*Task goal*.
Can you give the lines below again with "column header" changed to "column heading" and everything else left the same?

* begin *

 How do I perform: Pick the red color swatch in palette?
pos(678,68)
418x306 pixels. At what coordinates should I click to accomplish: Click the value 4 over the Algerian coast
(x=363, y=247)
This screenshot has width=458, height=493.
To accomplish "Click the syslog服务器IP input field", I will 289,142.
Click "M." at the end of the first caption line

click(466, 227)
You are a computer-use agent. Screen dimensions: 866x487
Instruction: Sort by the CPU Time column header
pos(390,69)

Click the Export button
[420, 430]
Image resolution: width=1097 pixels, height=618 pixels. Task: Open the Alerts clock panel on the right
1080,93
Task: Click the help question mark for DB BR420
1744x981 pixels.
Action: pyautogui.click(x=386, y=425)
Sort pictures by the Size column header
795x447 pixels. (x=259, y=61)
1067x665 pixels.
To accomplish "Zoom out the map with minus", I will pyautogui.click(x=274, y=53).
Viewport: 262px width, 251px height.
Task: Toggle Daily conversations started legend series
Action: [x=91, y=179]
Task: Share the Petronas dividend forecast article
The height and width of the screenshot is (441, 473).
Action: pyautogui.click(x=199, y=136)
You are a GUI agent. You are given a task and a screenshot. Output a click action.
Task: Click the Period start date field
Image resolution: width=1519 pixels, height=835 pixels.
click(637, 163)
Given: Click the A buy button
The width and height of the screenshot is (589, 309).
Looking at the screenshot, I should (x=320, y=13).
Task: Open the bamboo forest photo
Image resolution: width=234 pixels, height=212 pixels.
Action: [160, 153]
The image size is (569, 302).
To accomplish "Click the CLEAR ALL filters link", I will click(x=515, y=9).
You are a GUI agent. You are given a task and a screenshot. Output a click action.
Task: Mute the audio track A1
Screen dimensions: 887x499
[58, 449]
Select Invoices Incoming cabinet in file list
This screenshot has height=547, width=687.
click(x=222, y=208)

* end *

*Exercise solution*.
 How do I perform: Pick the red color swatch in palette?
pos(678,68)
418x306 pixels. At what coordinates should I click to accomplish: Click the value 4 over the Algerian coast
(x=363, y=247)
This screenshot has width=458, height=493.
To accomplish "Click the syslog服务器IP input field", I will 289,142.
Click "M." at the end of the first caption line

click(466, 227)
You are a computer-use agent. Screen dimensions: 866x487
Instruction: Sort by the CPU Time column heading
pos(390,69)

Click the Export button
[420, 430]
Image resolution: width=1097 pixels, height=618 pixels. Task: Open the Alerts clock panel on the right
1080,93
Task: Click the help question mark for DB BR420
1744x981 pixels.
Action: pyautogui.click(x=386, y=425)
Sort pictures by the Size column heading
795x447 pixels. (x=259, y=61)
1067x665 pixels.
To accomplish "Zoom out the map with minus", I will pyautogui.click(x=274, y=53).
Viewport: 262px width, 251px height.
Task: Toggle Daily conversations started legend series
Action: [x=91, y=179]
Task: Share the Petronas dividend forecast article
The height and width of the screenshot is (441, 473).
Action: pyautogui.click(x=199, y=136)
You are a GUI agent. You are given a task and a screenshot. Output a click action.
Task: Click the Period start date field
Image resolution: width=1519 pixels, height=835 pixels.
click(637, 163)
Given: Click the A buy button
The width and height of the screenshot is (589, 309).
Looking at the screenshot, I should (x=320, y=13).
Task: Open the bamboo forest photo
Image resolution: width=234 pixels, height=212 pixels.
Action: [160, 153]
The image size is (569, 302).
To accomplish "Click the CLEAR ALL filters link", I will click(x=515, y=9).
You are a GUI agent. You are given a task and a screenshot. Output a click action.
Task: Mute the audio track A1
Screen dimensions: 887x499
[58, 449]
Select Invoices Incoming cabinet in file list
This screenshot has height=547, width=687.
click(x=222, y=208)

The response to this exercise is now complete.